The highest average rating for the series is in italic text.

| Season | Episodes | Timeslot (EST) | Season premiere | Season finale | TV season | Rank | Rating |
| 1 | 22 | Friday 8:30 p.m. (September 13, 1996 – February 28, 1997) Monday 8:30 p.m. (March 3, 1997 – April 7, 1997) | September 13, 1996 | April 7, 1997 | 1996-97 | #84 | 7.8 |
| 2 | 25 | Monday 8:30 p.m. | September 22, 1997 | May 18, 1998 | 1997-98 | #33 | 13.3 |
| 3 | 26 | Monday 9:00 p.m. | September 21, 1998 | May 24, 1999 | 1998-99 | #10 | 15.5 |
| 4 | 24 | September 20, 1999 | May 22, 2000 | 1999-2000 | #12 | 17.1 |
| 5 | 25 | October 2, 2000 | May 21, 2001 | 2000-01 | #5 | 19.1 |
| 6 | 24 | September 24, 2001 | May 13, 2002 | 2001-02 | #4 | 20.0 |
| 7 | 25 | September 23, 2002 | May 19, 2003 | 2002-03 | #7 | 18.6 |
| 8 | 23 | September 22, 2003 | May 24, 2004 | 2003-04 | #9 | 17.4 |
| 9 | 16 | September 20, 2004 | May 16, 2005 | 2004-05 | #9 | 16.9 |

==Reunion specials==
In 2025, it was announced that the surviving cast would reunite later that year for a 90-minute special to celebrate the show's thirtieth anniversary.

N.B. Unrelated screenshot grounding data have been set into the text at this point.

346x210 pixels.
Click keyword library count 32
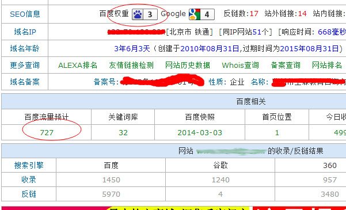123,132
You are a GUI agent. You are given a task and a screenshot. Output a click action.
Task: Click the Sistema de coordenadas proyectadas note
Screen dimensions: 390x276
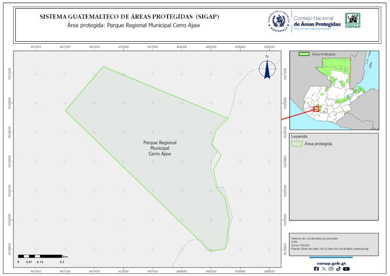click(314, 238)
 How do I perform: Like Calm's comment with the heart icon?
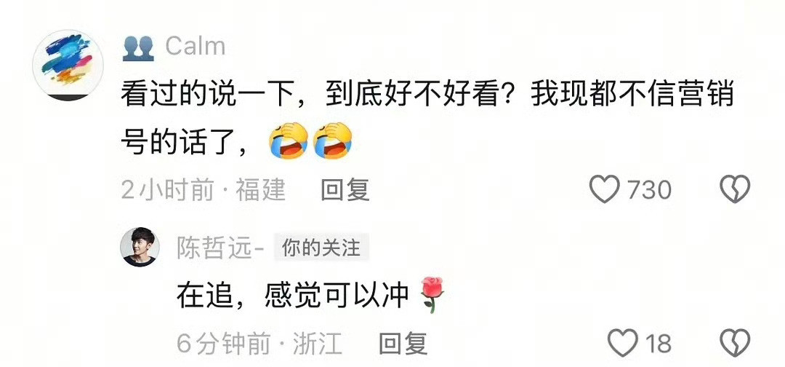pyautogui.click(x=605, y=189)
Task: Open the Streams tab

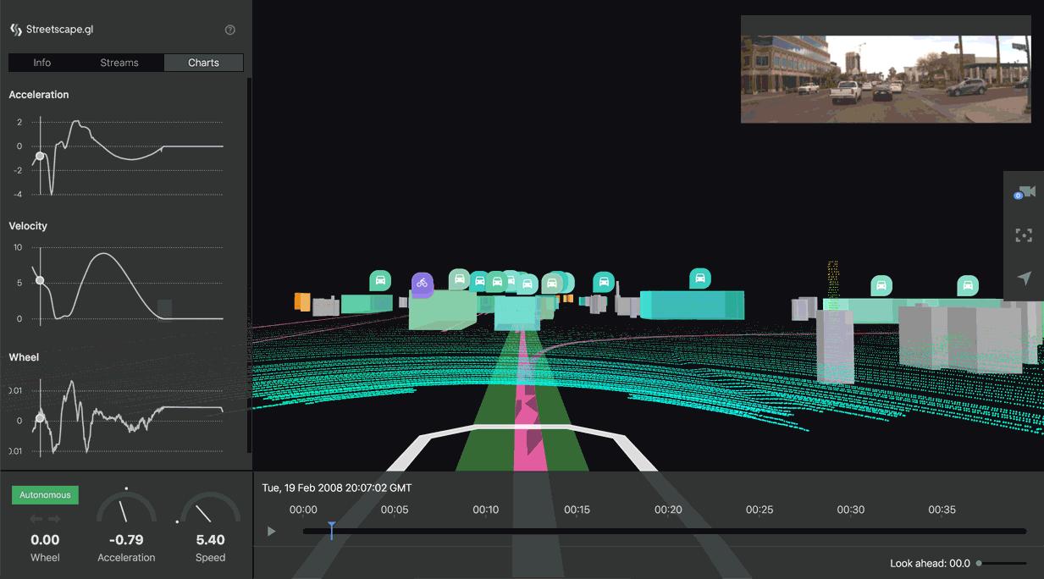Action: (119, 62)

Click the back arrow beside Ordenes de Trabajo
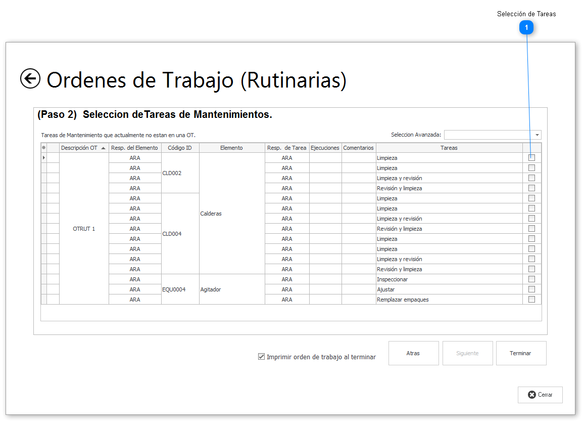(x=30, y=79)
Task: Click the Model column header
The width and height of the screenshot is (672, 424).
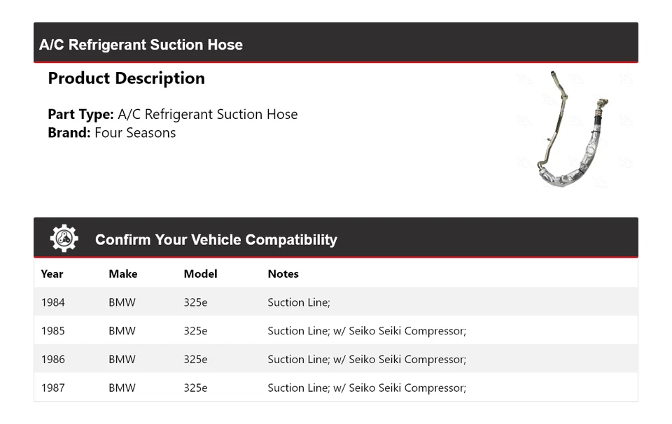Action: [200, 274]
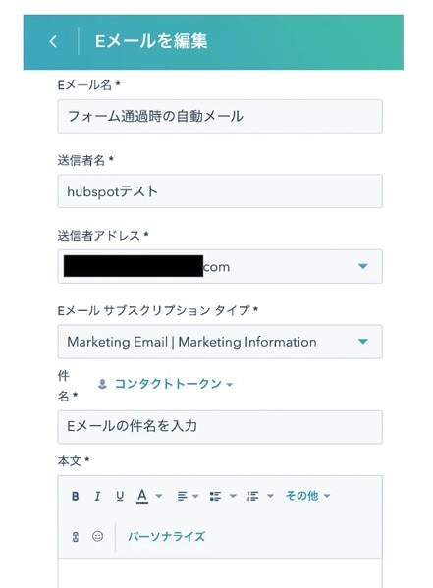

The special aired on CBS on November 24, 2025, and consisted of remembrances, outtakes and tributes to deceased cast members Boyle, Roberts and Sawyer Sweeten. Romano and Rosenthal asserted there would not be a reboot or sequel series due to their deaths.

Due to the success of the special, CBS commissioned a second special that features unaired interviews and outtakes that aired on December 22, 2025.